Obviously, it’s really easy given the conversation to find ourselves asking the Augustinian-Lutheran questions, “How good is good enough? How sanctified is sanctified enough?” It’s in answering this question, and many others by way of this one, that thinking about sanctification through broadly Reformed lenses is really helpful (I should note here that I’m not sure the Reformed are the only, nor probably even the first to cast justification and sanctification in this light. However, I share a tradition with them, so I’m simply most familiar with their work).
Perhaps somewhat primarily, it’s helpful to think of sanctification in covenantal terms, or in terms of the believer’s union with Christ (@Reformed folks). John Owen, who, granted, was less Reformed than the average bear by his own admission, says this: "Our communion, then, with God consisteth in his communication of himself unto us, with our returnal unto him of that which he requireth and accepteth, flowing from that union which in Jesus Christ we have with him.” This union and communion with the Triune God is, for Owen, the basis for the whole of our sanctification. It is in the context of this union that God Himself communicates His benefits to us, of which sanctification is one.
Now, casting sanctification here into something of a systematic-theological perspective is fine and great. But practically, we would be right to ask what exactly this looks like in practice. This, then, is where GC Berkouwer comes in. For Berkouwer, sanctification is best thought of as being in "constant ‘commerce’ with the forgiveness of sins,” for man’s "continued dependence on it must—both in pastoral counselling and in dogmatic analysis—be laid bare, emphasized, and kept in sight.” And, of course, this comes only as a result of our union with Christ which Owen so eloquently enumerated earlier. Berkouwer goes on to elaborate: "To the man who understands that a progressive sanctification must keep the windows of faith opened to the grace of God, the surprising multiformity of the Word of God will be intelligible. For one moment we are directed to follow after holiness and another to grow in the grace and knowledge of Jesus Christ. This multiformity preserves us both from passivity and from nomism. Any ‘striving,’ in this connection, receives its content from the fact of grace…The progress that is here meant is like the fruitbearing of branches in the vine. The branch, if broken from the vine, cannot bear fruit.”

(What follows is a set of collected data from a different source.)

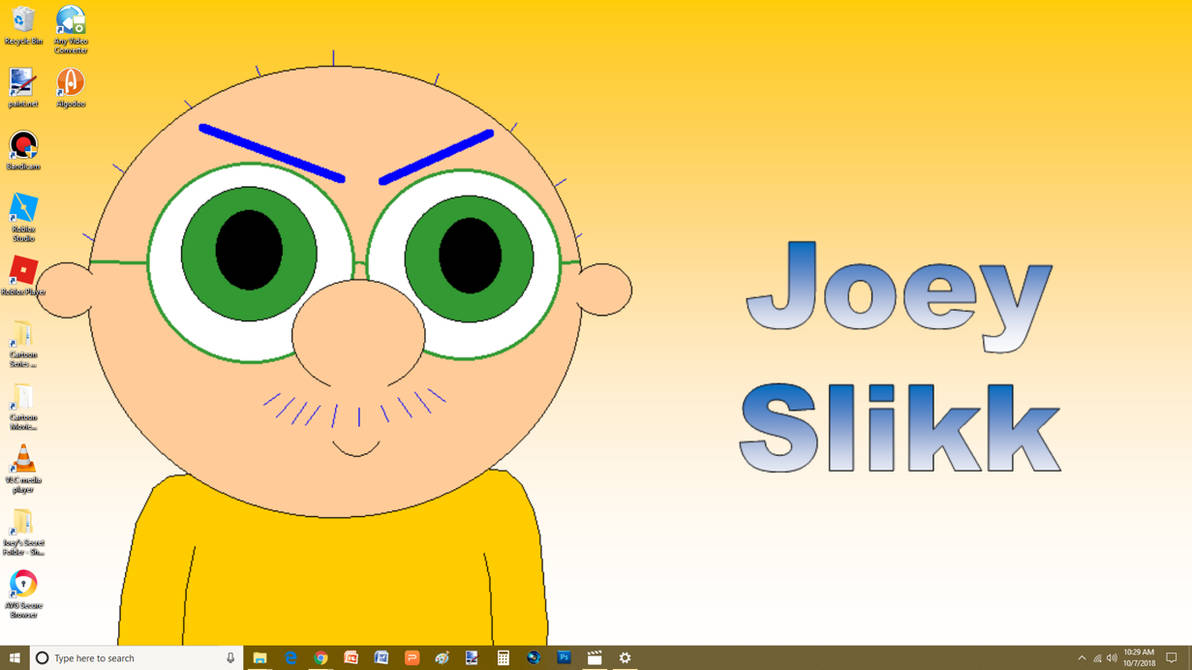Open Calculator from the taskbar
The width and height of the screenshot is (1192, 670).
(503, 657)
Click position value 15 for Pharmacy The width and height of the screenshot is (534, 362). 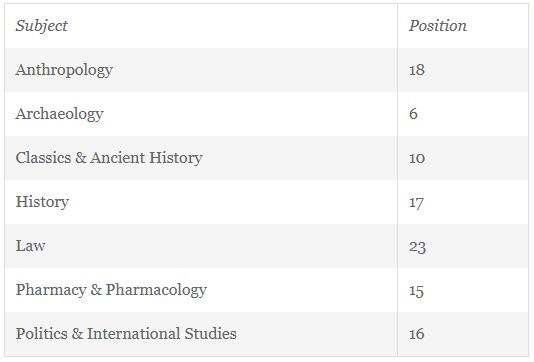(416, 291)
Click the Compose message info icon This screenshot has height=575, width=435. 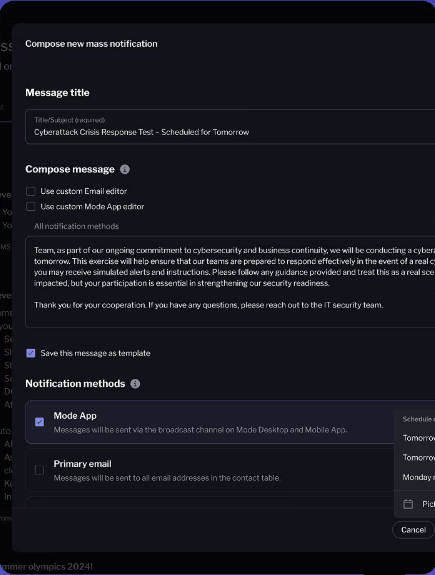point(125,169)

What’s so helpful about Berkouwer’s statement is that it does justice to the biblical imperative to grow in grace. Yet, it seats this effort in nothing other than the grace of God. Of course, many formulations of the relationship between justification and sanctification with regard to the whole of redemption do the same thing. They just don’t always do it as clearly. Indeed, for Berkouwer (and Owen, too), the emphasis is much less on the end result of the sanctification of the believer, and much more on the process which the Holy Spirit works in the believer. Thus, our guiding questions above ultimately seem to miss the point.
I should add, as a general postscript, that these are incomplete thoughts formulated over the course of a week. By no means is this the definitive statement even of my own thoughts on the matter. It was just helpful to try to put them on paper (or on pixels).